Story by
Johnny McCord
Tags /
- Business
- Pricing
- Supply Chain
When I founded Loadsure, one of my goals was for the business to establish itself as best-in-class at pricing. Today, dynamic pricing is a key part of our offering, as well as a major differentiator between Loadsure’s innovative solution and the cargo insurance offered by the more traditional players in the industry. But why, at a time where risks are more diverse and variable than ever, are so many insurers still relying on outdated pricing models?
In a recent survey of specialty and commercial insurers across the US and UK, less than 20% of respondents described their pricing processes as “data driven”. Given the direct line from pricing to profit and loss, this statistic is surprising. Insurance has always been slow to evolve, be it in adopting new technologies or optimising processes, but when it comes to pricing, the reluctance to stray from conventional market practice is bad for business.
So, what are the limitations of traditional pricing models?
In simple terms, traditional pricing models rely on a non-standardised data set. This data is only up-to-date at the very moment it’s captured, resulting in a lag that inevitably distorts risk profiles. Additionally, this model relies on data collected from the assureds in proposal forms — and while insurance providers add their own questions, they can’t anticipate unknown risk factors, so the data delivered in these forms is finite.

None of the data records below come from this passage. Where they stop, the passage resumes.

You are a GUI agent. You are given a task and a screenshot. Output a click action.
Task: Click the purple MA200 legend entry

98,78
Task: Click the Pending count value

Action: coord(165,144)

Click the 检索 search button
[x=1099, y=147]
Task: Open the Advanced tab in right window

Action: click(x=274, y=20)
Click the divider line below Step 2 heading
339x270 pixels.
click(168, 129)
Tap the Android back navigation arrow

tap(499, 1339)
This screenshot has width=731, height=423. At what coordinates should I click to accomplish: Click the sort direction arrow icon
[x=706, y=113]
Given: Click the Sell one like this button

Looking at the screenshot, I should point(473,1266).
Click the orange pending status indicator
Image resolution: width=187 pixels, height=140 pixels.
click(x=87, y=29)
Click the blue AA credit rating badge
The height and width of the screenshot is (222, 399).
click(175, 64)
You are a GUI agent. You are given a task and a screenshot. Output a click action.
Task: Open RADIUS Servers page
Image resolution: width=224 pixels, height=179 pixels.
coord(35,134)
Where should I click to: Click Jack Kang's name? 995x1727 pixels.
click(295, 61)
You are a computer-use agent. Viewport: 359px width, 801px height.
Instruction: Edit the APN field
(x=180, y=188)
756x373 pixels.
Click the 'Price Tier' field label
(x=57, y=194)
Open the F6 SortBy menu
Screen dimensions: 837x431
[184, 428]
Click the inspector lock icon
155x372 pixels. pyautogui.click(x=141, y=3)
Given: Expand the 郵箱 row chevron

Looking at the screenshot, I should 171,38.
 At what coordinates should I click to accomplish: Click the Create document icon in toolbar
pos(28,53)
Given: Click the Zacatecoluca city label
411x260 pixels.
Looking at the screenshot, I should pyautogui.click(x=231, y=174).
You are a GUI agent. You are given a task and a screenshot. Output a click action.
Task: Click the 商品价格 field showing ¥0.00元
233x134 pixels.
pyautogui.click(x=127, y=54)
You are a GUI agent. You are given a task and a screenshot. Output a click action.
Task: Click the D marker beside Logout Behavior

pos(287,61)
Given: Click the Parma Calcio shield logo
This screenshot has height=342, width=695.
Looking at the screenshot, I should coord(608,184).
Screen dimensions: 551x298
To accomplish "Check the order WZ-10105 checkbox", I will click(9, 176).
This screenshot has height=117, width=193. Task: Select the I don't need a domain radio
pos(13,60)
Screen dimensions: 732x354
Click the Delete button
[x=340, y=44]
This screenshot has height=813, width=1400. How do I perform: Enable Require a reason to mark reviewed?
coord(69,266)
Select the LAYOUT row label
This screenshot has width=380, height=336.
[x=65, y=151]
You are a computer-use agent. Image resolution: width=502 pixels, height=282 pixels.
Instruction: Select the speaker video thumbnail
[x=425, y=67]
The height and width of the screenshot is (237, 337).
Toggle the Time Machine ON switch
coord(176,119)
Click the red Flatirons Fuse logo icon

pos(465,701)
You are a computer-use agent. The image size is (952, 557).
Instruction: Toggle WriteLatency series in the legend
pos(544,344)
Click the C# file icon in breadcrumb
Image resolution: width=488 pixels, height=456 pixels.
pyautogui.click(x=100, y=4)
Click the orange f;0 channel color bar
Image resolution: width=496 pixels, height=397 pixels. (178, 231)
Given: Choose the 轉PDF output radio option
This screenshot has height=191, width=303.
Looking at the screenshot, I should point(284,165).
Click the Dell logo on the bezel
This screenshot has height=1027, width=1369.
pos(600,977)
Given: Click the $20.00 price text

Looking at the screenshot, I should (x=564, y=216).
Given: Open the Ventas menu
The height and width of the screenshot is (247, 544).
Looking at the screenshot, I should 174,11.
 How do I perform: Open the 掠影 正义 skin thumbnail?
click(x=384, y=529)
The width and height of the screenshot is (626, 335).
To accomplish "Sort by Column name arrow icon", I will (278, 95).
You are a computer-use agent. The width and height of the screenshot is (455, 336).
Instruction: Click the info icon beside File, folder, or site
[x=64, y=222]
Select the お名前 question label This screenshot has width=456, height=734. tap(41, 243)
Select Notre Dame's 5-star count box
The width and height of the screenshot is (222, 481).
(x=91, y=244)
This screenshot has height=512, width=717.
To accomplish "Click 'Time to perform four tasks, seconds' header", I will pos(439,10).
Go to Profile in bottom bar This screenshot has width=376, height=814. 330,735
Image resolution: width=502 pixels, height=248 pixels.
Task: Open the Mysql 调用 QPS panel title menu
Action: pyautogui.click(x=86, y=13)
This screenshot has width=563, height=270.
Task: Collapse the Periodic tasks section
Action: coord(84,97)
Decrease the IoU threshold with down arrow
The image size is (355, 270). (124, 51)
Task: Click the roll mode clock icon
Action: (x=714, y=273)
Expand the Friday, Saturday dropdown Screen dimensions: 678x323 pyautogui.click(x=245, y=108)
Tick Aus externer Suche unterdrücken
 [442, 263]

While periodic repricing exercises do somewhat improve data accuracy, insurers are still only made aware of changes in the market once they’re visibly reflected in the data, so they’re always playing catch up. Predictably, using this model leads to mispriced policies, which isolate the portion of the market that can’t afford those products. Now there’s a smarter option available, these businesses usually turn to competitors using lead metrics to accurately calculate the risk, via dynamic pricing models like ours.
On top of eroding profits, traditional pricing models are virtually unscalable. They require manual data collection, and they’re so time consuming that insurance providers often set a minimum scale to ensure the work is financially worthwhile. In the context of cargo insurance, that could mean being unable to serve SMBs in the freight community with coverage needs that don’t meet this threshold.
Yet, upgrading your pricing model is far more complex than simply “implementing a new approach.”
One of the key mistakes businesses make when upgrading their pricing model is forgetting the importance of data maturity. It’s impossible to arrive at accurate, data-driven pricing overnight; instead, there’s a journey to the successful implementation of a new solution.
When Loadsure went to market, we had analysed historical data using that traditional reactive approach, but we took our basic-level data and put it through various development initiatives to make it more purposeful. Eventually, we were able to move onto systematic-level data, with advanced integrations and real-time processing. Only after taking these steps could we consider bringing in machine learning models which can actually expand the capability of our data. Today, we have sophisticated analytics and alerts in place that facilitate our now hyper-accurate pricing model.
For insurance providers, every step in this journey is crucial. You can’t implement an untested model and expect instant results — you’ve got to start where the data is today, and move through each stage of the data maturity lifecycle.
Loadsure takes data-driven pricing one step further, using AI and machine learning to deliver proactive risk management.
With high-resolution data, we have access to the granular details of an insurance risk, whether it be direct characteristics or secondary factors that might influence the behaviour of a risk under certain conditions. This level of data maturity, alongside the adoption of AI and machine learning, is what enables us to smooth out the normal peaks and troughs in market cycles.
In short, our dynamic pricing model equips us to deliver consistently priced cargo insurance policies which assureds can reliably afford, eliminating the chances of huge unforeseen losses triggered by specific events, like natural catastrophes.
Yet what really sets Loadsure apart is how we’re harnessing the potential of this technology to deliver proactive risk management. We’re prioritising collaboration around data, building partnerships with groundbreaking companies like WeatherOptics (a weather risk and climate intelligence platform) who can provide actionable insights on specific risk factors.
This is a key pillar in offering Holistic Freight Protection.
Insights like this not only allow us to underwrite with an unprecedented level of granularity, but also help our assureds to reduce the likelihood of a loss in the first place. For instance, they might implement specific cautionary storage measures in a high flood risk area, or alter shipping routes to avoid supply chain disruption. The reduction of loss events is hugely positive for both assureds and insurance providers: disruption to business decreases, there are fewer claims filed and, as a result, lower insurance premiums.
Ultimately, technologies like AI and ML are optimising pricing beyond recognition. When successfully adopted, they allow insurance providers to move from a slow, reactive model to a proactive, accurate one, reducing labour-intensive pricing processes and opening up new streams of revenue amidst the assureds.
Leveraging rich data, AI and automation is a foundational tenet of our offering, and it’s through this technology that we’ve been able to develop a whole catalogue of revolutionary cargo insurance products.